» Request 1
Render this sentence from the linear regression tutorial in Spanish: "Don't hesitate to come back to your Machine Learning course on linear regression to refresh your memory."

» Passage to read
((
# Multiple Linear regression without Scikit Learn

There's nothing better to understand the gradient descent algorithm than to code it from scratch. What? you have heard this before ? This time we are switching to gradient descent for multiple linear regression!

Don't hesitate to come back to your Machine Learning course on linear regression to refresh your memory. 

Our goal will be to code a multiple linear regression such as : 

$f(x) = \beta \times x + \beta_0 = \beta_1 \times x_1 + \dots + \beta_p \times x_p + \beta_0$

* Import the following libraries: 
  * Numpy 

In [11]:
import numpy as np 

* Define a `Model` class that will take two methods: 
  1. `__init__(self, data)`, where `data` will be the dataset containing the training variables. It's the class builder which will allow you to define an attribute $\beta_0$ (`beta_0` in your code) and an attribute $\beta$ (`beta` in your code). These attributes represent the coefficients/parameters of the model an we will be initialize them randomly using Numpy (cf: `np.random.randn`).
))
» Request 2
Extract every line of the rows below that contains the word "section", counting only matches with the same case.

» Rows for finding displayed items
((
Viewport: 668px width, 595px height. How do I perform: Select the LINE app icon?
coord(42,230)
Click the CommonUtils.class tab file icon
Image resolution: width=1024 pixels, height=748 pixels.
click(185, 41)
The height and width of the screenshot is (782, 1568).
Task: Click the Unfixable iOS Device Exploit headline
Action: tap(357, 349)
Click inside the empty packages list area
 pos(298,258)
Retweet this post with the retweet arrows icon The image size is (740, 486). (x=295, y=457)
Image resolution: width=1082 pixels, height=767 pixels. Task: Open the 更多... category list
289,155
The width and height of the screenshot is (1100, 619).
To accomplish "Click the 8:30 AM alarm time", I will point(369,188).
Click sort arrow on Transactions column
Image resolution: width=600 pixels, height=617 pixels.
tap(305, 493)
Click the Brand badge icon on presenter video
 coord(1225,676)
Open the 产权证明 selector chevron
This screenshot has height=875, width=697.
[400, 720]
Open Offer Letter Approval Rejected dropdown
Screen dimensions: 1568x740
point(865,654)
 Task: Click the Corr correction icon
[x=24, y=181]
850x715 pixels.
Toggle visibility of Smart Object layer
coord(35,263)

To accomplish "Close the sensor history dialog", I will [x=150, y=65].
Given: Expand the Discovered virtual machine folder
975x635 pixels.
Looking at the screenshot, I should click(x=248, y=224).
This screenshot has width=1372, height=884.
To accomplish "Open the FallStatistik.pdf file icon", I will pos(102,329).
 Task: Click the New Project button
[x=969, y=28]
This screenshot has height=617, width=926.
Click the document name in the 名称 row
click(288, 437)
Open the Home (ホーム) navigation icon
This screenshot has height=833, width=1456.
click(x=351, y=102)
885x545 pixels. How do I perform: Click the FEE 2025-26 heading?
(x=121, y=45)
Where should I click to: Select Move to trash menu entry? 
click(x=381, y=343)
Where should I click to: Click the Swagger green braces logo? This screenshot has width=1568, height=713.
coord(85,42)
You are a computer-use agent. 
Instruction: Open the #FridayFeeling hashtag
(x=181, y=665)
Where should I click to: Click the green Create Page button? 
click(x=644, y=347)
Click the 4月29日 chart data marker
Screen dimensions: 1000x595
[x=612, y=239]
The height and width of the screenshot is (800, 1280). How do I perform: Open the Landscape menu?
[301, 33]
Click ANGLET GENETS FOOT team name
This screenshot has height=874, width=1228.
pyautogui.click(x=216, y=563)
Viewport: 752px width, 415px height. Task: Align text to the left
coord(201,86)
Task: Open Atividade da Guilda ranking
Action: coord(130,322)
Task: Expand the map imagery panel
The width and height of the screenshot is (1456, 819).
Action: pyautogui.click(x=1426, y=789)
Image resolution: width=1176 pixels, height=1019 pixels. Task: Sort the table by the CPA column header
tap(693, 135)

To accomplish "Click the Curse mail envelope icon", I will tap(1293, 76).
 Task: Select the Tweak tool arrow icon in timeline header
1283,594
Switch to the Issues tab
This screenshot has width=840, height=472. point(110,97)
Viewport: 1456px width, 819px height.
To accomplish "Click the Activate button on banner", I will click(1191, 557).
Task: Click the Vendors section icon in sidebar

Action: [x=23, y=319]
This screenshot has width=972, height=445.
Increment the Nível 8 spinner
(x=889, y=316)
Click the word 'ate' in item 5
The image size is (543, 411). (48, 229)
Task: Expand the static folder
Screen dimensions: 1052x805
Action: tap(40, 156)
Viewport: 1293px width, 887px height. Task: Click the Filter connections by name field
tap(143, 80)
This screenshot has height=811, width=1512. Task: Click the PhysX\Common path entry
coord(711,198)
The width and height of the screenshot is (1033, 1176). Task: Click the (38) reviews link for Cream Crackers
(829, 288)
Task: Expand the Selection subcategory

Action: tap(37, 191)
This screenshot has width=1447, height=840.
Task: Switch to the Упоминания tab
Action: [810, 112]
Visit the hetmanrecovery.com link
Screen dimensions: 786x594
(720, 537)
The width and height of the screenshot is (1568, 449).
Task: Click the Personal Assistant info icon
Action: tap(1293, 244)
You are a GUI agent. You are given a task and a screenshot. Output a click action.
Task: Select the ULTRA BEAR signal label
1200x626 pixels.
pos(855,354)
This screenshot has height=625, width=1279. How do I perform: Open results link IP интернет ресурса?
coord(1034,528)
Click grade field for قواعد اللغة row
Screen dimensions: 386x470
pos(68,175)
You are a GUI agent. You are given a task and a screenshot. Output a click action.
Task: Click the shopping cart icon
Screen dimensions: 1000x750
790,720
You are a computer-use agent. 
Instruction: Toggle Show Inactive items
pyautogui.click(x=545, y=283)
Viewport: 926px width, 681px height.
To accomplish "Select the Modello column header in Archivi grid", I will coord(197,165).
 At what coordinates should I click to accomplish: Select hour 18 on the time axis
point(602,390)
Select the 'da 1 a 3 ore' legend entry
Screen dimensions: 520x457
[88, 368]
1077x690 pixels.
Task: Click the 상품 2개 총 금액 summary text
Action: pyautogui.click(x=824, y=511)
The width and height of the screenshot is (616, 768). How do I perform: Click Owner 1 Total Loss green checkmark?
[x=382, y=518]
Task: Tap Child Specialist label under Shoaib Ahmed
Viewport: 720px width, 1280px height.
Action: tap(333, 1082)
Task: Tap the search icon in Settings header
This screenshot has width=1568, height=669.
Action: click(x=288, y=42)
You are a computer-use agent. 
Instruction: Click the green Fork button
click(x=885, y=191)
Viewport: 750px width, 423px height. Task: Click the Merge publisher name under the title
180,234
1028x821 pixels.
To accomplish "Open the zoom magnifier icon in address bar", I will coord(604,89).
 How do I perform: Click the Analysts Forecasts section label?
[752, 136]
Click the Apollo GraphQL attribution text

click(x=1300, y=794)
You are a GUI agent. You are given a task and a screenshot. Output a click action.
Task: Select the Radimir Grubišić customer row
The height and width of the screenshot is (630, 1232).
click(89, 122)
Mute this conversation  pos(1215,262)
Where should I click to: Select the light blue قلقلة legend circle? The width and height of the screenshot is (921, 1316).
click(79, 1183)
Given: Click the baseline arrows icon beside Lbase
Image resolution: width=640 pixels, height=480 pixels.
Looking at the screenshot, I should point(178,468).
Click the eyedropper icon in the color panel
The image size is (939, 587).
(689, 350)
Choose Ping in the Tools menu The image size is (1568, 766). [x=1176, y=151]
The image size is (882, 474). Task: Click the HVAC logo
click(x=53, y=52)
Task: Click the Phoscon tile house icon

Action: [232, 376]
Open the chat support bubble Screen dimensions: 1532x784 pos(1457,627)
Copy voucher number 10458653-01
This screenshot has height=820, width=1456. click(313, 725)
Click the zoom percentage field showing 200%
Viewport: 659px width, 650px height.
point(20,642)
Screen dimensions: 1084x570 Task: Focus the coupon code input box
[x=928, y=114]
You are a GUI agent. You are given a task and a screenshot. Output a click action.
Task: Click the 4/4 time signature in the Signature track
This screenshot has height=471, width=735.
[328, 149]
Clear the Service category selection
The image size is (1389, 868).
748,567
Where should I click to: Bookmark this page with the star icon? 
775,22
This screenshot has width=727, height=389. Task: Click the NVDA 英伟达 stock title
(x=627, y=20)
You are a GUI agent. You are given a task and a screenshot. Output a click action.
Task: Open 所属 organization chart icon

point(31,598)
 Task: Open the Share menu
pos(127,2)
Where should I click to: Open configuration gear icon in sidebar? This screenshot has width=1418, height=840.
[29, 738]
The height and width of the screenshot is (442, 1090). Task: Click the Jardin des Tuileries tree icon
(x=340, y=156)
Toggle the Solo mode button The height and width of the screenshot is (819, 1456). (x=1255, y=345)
))
» Final result 1
No dudes en volver a tu curso de Machine Learning sobre regresión lineal para refrescar la memoria.

» Final result 2
Task: Click the Vendors section icon in sidebar
 How do I perform: Click the Analysts Forecasts section label?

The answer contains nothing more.